He also denied ever having been in the company of any of the other
appellants, at all material
times hereto. He admitted he is known as
“
Stonga
”. He denied an incident regarding an axe
taking place at Gun-a-Gun between him and the first appellant, as
alleged by Mr
D [....]. Whilst he admitted that he used to smoke
“
tik
” between 2014 and 2017, he denied ever doing
so at Gun-a-Gun’s place. He also denied ever visiting Vuyo’s
tavern
in 2015. He also testified that he did not recall if drugs
were sold at Gun-a-Gun.
59.
He admitted he knew the third appellant because he was friends with
his younger brother.
Whilst he also admitted that one is able to see
what is happening around the stadium in Pabalello, because of the
flood lights,
he flatly denied that Mr D [....] ever saw him hurl
anything at the deceased, simply because, at all material times
hereto he was
never at the said scene. He also denied that his jeans
or sneakers ever had blood spats on them as alleged by Mr D [....].
The
Third Appellant
60.
The third appellant, for his own part, testified as follows. He was
residing
in Pabalello. He admitted to his nicknames being “
Broertjie
”
and “
Boraks
.” That whilst the second appellant was
well known to him, the first appellant was not. That he knew nothing
about the charges
proffered against him by the State. He however
admitted being a regular patron at Ms M [....] 2 S [....] ’s
place during
July 2015, because he went there during weekends; as
well as being friends with Ms S [....] ’s husband.
61.
He however denied Ms S [....] ’s testimony regarding him and
contended
that she must have decided to deliberately mislead the
court. Whilst he admitted that at the time of the trial, that there
were
flood lights in the area that illuminated it at night, he could
however, not recall whether same were already installed in 2015.
62.
He testified that whilst Mr D [....] might know all three of them, he
only knew
him by sight. He testified that he would have been home
most evenings or nights during 2015 as he likes watching “soapies”.
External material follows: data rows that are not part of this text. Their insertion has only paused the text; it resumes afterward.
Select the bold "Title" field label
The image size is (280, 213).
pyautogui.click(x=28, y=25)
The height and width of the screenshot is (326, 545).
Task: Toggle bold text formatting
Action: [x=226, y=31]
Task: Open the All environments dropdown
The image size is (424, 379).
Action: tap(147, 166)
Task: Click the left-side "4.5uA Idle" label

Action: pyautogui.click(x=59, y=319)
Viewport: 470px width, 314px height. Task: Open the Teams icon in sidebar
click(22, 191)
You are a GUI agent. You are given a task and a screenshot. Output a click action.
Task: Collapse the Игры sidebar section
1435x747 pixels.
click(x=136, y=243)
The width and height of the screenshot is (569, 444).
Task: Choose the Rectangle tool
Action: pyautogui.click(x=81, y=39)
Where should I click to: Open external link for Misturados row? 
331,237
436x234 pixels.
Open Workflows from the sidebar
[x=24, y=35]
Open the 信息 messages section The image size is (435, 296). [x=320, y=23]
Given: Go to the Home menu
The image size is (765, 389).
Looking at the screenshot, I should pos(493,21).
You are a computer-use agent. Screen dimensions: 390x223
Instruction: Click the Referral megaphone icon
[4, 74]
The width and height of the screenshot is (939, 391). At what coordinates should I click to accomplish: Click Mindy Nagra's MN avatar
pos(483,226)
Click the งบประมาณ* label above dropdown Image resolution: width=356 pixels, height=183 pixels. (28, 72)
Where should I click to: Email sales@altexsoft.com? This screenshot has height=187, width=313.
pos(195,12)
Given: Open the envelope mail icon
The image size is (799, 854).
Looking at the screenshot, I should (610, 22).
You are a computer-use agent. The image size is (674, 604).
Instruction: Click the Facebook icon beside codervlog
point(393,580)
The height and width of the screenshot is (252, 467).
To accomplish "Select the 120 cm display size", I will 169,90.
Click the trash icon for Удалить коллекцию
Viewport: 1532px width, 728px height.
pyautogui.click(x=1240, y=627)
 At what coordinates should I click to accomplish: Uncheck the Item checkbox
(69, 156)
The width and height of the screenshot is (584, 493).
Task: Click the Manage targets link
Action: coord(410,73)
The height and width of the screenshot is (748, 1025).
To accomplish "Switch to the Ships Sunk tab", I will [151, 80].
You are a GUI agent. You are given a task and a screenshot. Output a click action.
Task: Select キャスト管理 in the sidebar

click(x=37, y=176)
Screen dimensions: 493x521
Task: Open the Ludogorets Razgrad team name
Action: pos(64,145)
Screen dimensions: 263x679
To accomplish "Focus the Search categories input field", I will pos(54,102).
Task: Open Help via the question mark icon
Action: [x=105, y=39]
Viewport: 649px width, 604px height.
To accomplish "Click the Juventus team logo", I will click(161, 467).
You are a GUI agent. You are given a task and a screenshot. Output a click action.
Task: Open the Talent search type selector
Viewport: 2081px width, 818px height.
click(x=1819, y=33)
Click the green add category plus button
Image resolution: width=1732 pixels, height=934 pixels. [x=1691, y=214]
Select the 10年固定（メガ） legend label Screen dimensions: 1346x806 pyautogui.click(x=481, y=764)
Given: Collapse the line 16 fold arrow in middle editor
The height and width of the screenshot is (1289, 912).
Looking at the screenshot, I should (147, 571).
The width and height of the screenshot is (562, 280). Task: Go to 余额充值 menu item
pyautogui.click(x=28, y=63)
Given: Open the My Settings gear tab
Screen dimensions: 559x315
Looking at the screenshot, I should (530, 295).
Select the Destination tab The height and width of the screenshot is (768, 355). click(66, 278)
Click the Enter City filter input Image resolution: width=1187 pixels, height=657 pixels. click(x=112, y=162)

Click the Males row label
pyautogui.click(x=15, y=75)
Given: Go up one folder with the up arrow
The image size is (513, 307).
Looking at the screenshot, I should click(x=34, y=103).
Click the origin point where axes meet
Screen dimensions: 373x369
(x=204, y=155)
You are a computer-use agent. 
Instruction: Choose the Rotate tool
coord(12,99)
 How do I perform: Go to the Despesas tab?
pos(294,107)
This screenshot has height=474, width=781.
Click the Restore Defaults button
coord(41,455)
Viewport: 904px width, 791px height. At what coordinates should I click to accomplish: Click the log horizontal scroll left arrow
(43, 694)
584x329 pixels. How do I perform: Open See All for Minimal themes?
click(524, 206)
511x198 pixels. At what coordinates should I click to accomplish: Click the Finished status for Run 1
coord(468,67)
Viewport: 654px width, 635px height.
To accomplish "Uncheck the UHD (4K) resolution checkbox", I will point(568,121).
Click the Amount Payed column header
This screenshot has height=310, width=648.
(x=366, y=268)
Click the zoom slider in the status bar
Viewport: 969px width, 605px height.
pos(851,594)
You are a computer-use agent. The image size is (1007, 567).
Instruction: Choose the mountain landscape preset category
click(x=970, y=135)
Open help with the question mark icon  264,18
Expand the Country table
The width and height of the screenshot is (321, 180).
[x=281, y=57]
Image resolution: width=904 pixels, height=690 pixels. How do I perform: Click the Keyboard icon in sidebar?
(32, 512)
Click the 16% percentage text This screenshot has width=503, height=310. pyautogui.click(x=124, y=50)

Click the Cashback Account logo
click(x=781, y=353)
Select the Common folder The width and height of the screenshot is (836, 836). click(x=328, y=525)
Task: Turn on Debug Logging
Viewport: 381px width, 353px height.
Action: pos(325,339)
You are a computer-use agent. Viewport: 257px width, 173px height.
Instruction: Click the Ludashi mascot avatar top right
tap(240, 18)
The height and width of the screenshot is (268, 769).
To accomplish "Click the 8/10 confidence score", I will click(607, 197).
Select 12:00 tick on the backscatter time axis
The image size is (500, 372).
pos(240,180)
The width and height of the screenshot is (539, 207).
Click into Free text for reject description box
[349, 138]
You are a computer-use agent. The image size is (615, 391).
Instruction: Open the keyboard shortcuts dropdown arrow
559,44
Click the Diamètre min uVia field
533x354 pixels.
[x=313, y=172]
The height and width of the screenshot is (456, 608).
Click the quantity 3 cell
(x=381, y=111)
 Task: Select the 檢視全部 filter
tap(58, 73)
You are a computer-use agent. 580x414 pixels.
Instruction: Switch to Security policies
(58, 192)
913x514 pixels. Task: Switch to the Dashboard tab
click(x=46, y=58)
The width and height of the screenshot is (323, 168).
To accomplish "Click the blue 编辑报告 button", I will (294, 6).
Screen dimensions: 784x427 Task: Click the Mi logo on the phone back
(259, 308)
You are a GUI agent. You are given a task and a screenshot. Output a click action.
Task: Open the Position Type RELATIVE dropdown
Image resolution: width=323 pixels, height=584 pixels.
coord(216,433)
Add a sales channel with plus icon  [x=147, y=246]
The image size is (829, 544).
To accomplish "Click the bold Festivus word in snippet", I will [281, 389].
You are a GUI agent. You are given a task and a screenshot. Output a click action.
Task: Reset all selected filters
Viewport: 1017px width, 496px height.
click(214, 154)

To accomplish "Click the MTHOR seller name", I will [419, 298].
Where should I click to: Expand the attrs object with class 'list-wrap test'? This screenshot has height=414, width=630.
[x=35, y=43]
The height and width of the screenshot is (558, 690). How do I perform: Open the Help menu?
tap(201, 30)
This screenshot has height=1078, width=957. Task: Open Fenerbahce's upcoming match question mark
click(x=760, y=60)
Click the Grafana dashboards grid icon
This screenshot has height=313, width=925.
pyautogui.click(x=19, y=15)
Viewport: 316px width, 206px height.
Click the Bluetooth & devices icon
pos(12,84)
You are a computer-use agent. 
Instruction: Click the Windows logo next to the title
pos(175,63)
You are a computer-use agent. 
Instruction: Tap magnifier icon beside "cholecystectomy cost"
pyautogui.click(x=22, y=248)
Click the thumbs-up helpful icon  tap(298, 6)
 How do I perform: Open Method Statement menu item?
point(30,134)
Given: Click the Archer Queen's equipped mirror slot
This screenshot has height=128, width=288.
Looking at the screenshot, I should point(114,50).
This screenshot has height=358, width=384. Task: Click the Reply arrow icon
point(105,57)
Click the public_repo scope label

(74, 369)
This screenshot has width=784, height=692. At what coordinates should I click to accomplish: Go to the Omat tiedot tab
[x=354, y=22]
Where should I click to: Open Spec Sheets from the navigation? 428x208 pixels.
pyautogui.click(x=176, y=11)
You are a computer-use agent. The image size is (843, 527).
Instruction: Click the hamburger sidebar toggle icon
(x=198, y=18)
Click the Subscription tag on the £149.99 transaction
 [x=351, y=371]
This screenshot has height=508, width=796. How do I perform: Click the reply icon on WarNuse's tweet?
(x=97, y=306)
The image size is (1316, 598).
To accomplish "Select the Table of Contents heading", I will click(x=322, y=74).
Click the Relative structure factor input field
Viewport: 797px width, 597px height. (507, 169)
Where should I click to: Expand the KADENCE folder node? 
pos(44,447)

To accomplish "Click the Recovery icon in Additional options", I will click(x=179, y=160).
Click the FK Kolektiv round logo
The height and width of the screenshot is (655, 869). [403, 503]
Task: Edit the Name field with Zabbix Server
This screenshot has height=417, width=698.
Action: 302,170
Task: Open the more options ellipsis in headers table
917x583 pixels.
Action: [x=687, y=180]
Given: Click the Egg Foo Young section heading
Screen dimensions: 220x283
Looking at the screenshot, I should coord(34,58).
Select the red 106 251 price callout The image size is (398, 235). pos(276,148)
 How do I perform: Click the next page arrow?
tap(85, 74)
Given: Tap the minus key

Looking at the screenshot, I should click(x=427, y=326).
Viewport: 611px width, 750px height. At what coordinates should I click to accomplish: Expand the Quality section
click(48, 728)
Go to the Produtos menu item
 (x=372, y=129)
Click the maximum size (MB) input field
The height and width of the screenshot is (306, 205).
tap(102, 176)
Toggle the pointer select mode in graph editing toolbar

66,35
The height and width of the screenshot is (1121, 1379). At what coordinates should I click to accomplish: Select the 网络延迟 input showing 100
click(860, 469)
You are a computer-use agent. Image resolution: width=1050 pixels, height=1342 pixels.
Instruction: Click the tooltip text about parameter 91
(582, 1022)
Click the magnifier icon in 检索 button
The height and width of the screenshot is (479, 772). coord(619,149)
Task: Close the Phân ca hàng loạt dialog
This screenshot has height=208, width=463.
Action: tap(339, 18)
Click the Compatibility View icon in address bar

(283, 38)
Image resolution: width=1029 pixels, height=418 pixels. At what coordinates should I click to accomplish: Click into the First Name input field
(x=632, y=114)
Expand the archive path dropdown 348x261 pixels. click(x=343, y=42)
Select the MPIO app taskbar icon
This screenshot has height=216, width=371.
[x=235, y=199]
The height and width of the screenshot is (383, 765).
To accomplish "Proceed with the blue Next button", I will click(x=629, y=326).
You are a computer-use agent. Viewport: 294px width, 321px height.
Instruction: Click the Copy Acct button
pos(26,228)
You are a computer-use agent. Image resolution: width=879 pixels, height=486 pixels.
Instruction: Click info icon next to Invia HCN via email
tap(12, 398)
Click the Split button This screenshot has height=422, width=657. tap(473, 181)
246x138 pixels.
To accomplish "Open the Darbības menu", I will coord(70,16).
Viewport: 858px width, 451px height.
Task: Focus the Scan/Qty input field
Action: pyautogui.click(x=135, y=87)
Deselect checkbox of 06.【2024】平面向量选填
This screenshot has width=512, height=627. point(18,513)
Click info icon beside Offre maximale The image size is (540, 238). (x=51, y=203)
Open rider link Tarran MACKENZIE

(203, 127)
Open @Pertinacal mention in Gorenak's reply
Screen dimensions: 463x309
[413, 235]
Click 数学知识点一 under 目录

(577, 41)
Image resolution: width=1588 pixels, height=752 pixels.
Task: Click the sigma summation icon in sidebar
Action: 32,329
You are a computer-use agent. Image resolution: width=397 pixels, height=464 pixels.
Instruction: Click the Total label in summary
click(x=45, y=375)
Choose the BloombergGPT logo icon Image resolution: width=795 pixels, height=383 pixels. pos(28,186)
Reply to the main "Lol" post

He however could not recall if he was at home on this fateful night,
but flatly denied ever being at the scene or the said tavern.
EVALUATION
63.
It is so that Mr D [....] was the only identity witness that put the
appellants
and the deceased together at the tavern and at the
stadium, whereafter the deceased was discovered dead.
64.
It was argued on behalf of the appellants that, Mr D [....]’s
evidence
cannot be relied on as he was under the influence of drugs (
i.e. “
tik
”) on the night in question and gave two
contradictory statements to the police with regard the identity of
the perpetrators
i.e. in his first police statement, the identity of
the alleged perpetrator(s) was unknown to him.
65.
Mister D [....]’s uncontested evidence is that he smoked
tik
earlier at around 20h00 before he start to work at 21h00. He worked
at the tavern and executed his duties until he knocked off
in the
early hours of the morning. After work, the evidence is that, he went
looking for the deceased and witnessed the deceased
being assaulted;
hurled with a stone by the second appellant and being dragged to
somewhere behind the stadium by the appellants
jointly. He was
detailed in his observations from the time the deceased and
appellants arrived at the tavern until they left its
vicinity and the
incidents he observed thereafter in the vicinity of the stadium.
66.
On the issue of being under the influence of drugs. It is apparent
that even
though he had smoked “tik” earlier, he was
functional or sobered up considering the detailed observations he
gave with
regard to the presence of the appellants; the deceased and
her friends at the tavern; as well the attack on the deceased and his
own reaction to the attack until he gave statements to the police.
67.
It is also so that Mr D [....] gave evidence and explained how and
why he gave
two different police statements. The main difference was
on the identity of the persons that attacked and killed the deceased.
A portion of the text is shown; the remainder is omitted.